Selama ini, jika ada inpeksi mereka secara spontan berbagi informasi agar tidak terjaring.
Namun, mengantisipasi pemeriksaan secara menyeluruh dengan nol toleransi, mulai tahun baru 1440 Hijriah (11 September), beberapa pemilik toko menolak memperbarui perjanjian sewa dan sebagian ekspatriat pengelolah toko pakaian tersebut telah meninggalkan Saudi secara permanen (final exit). Sementara yang lainnya, sedang bersiap-siap untuk mengikuti jejak final exit.
“Kami ingin mematuhi hukum Saudi dan menghormatinya.

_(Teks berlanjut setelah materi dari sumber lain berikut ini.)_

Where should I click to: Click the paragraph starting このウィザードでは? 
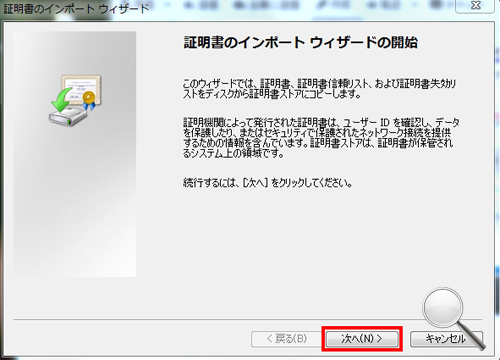(x=319, y=89)

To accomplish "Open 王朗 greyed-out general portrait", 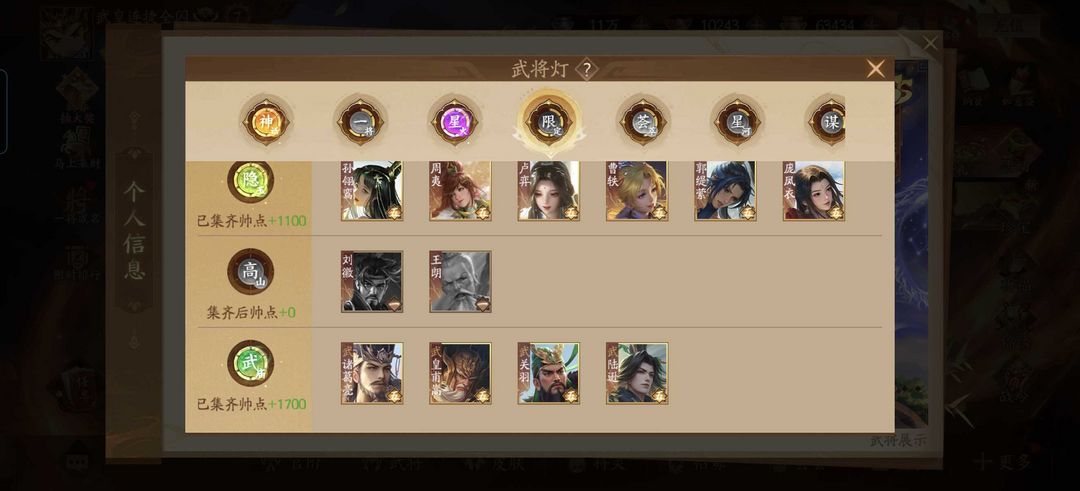I will tap(460, 282).
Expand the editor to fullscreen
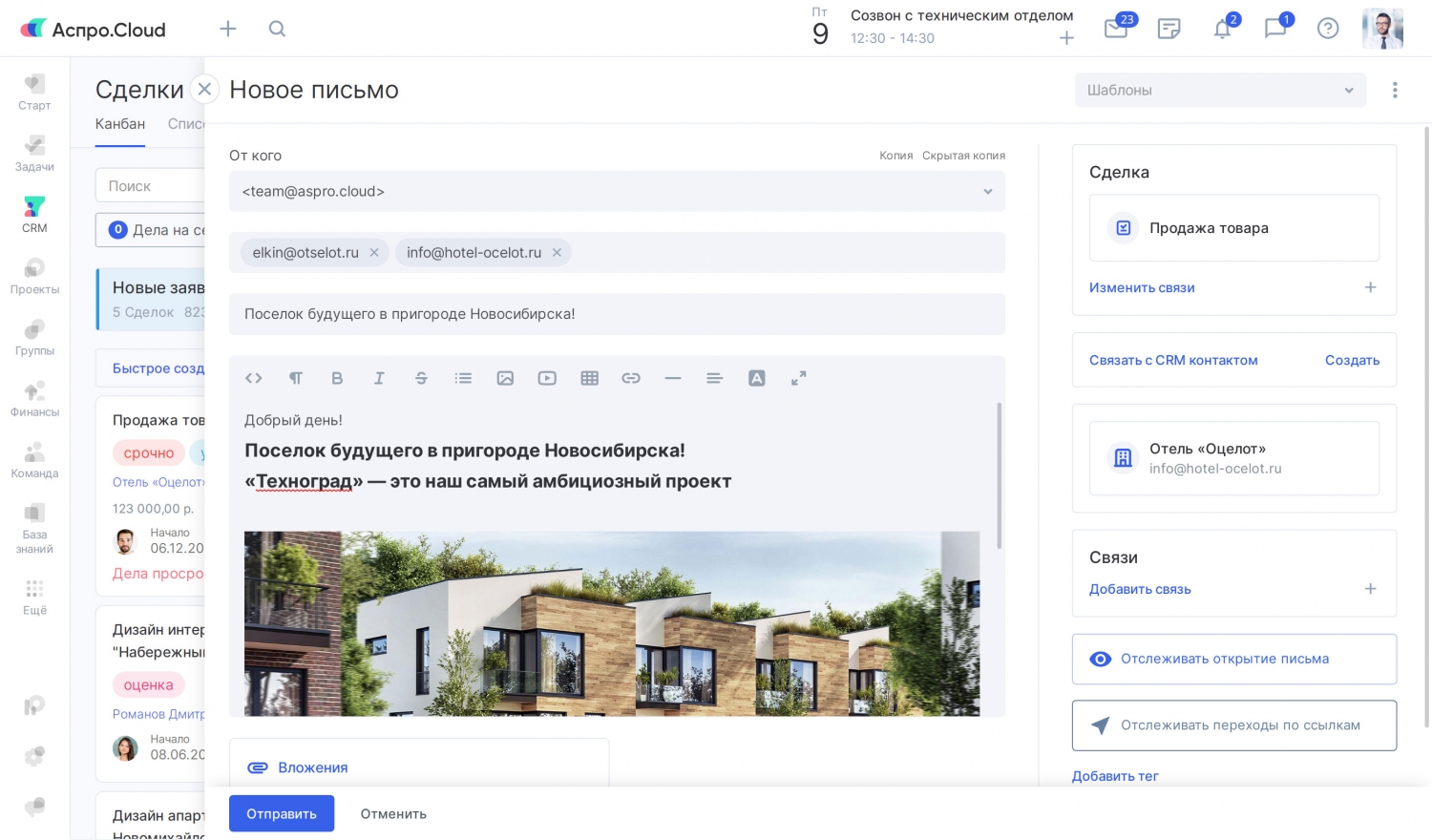This screenshot has width=1432, height=840. tap(799, 378)
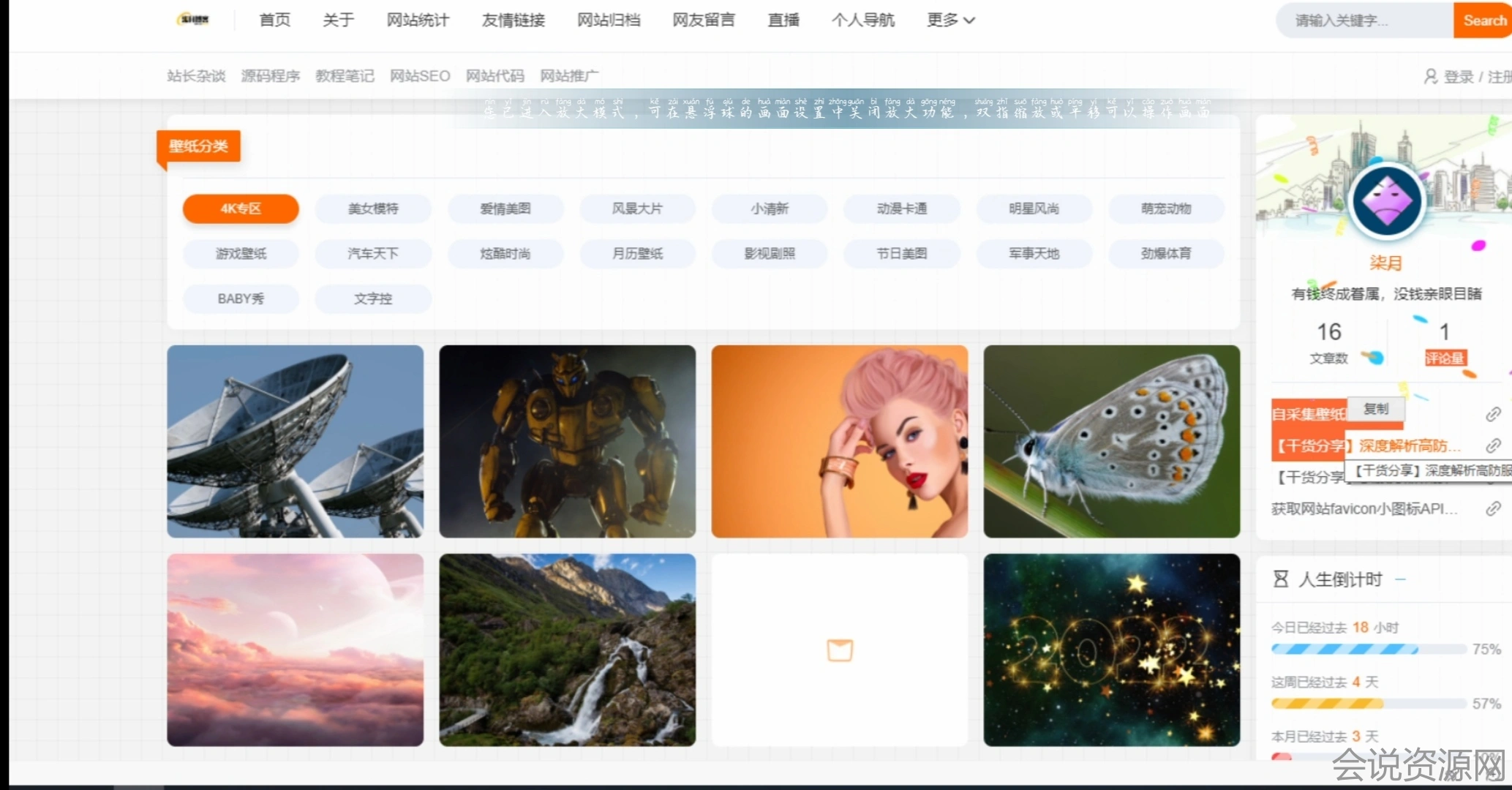Click the waterfall landscape thumbnail
Viewport: 1512px width, 790px height.
pyautogui.click(x=567, y=650)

Oleh karena itu kami secara sukarela menutup da tidak meneruskan usaha di toko pakaian,” kata seorang pemuda Bangladesh yang telah menjalankan bisnis abaya selama lebih dari satu dekade.
Saudaranya telah kembali ke negaranya dan dia juga berencana untuk mengikutinya dalam beberapa bulan ke depan.
Bukan hanya Balad, tetapi Bawadi dan Jamia yang merupakan pasar populer lainnya di Jeddah, di mana para ekspatriat mendominasi berbisnis di sektor ini, ceritanya tidak jauh berbeda.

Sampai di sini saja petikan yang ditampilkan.